Avoiding climate breakdown depends on protecting Earth’s biodiversity—can the COP15 summit deliver?:
Thousands of delegates have gathered in Montreal, Canada, for a once-in-a-decade chance to address the accelerating pace of species loss and the dangers of ecosystem breakdown. COP15 brings together parties to the UN Convention on Biological Diversity (CBD) with a goal of negotiating this decade’s biodiversity targets and a new global framework for biodiversity protection. The summit risks being overshadowed by the recently concluded COP27 on climate change, but the issues are linked and the importance of biodiversity protection cannot be overstated. About one million plant and animal species are at risk of extinction. Not only are our activities driving this mass extinction, its consequences also threaten our own health and survival. COP15 needs to mark a step change in how quickly and how seriously the international community responds to catastrophic nature loss. The focus is expected to be on 30×30, a push to protect 30% of land and sea for nature by the end of this decade.

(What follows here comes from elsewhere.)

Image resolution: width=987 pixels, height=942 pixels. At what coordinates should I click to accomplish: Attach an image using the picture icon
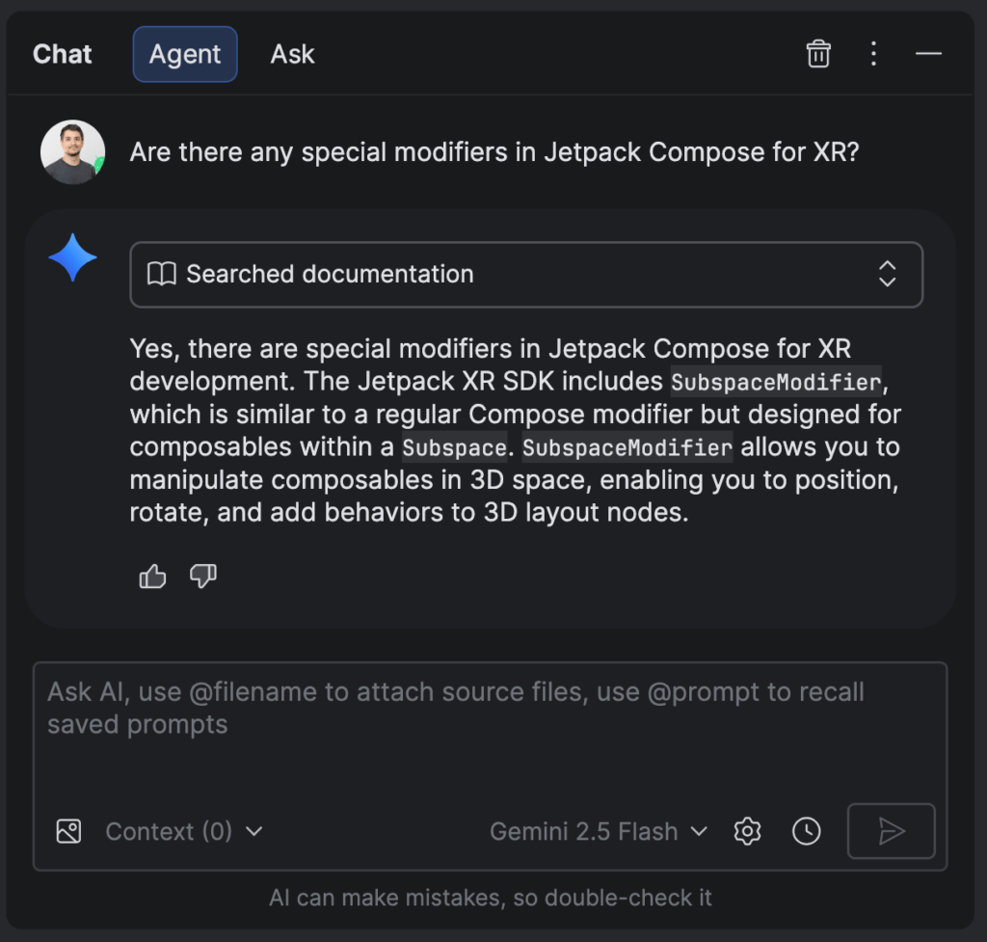pyautogui.click(x=68, y=831)
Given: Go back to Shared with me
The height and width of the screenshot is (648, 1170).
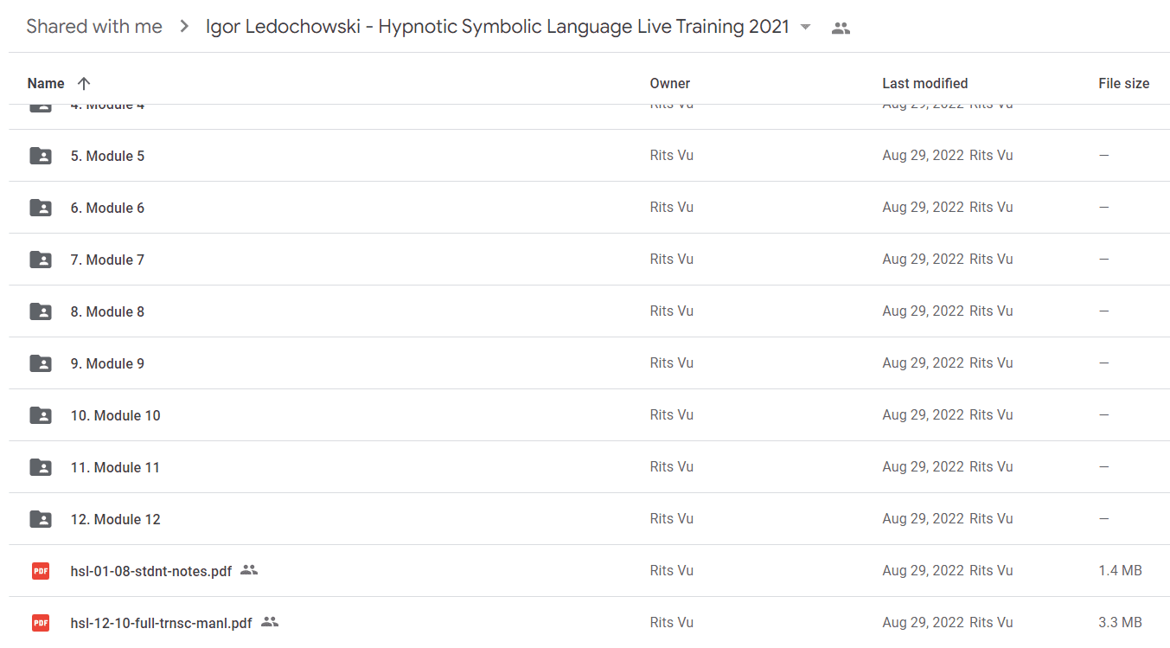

According to the Guardian UK’s reporters Daisy Dunne and Dr Giuliana Viglione, this proposal is backed by 114 countries, including Canada. But there are challenges. Some groups argue that protecting 30% of the world’s land and sea doesn’t go far enough. For example, Karl Burkart, deputy director of the NGO One Earth, likened a goal of protecting 50% to the Paris agreement’s highest ambition of limiting global warming to 1.5C. “30% to me really does feel like the 2°C and 50% is the 1.5°C,” he told a press conference held at the summit on Friday. Then there’s the question of which land to protect. Will countries chose to protect lands that are already biodiverse and ecologically significant, or designate brownfields for protection? And where does the target apply – to the whole world, or should it be specific to each country? What does land protection do to Indigenous rights? Past efforts to set aside areas for conservation have often meant dispossessing Indigenous peoples who have successfully stewarded the lands for centuries or millenia. COP15 recognizes the role that Indigenous peoples play in land stewardship, but there is no guarantee this will translate to effective protection for the rights of Indigenous peoples in each country that choses to adopt 30×30. Things become even murkier when we consider protection of the world’s oceans, 60% of which fall outside any nation’s jurisdiction. The UN’s nature body has no power over the high seas, and signatories to the treaty can only carry out actions within their own national boundaries.
It remains to be seen how all this will shake out in the final agreement.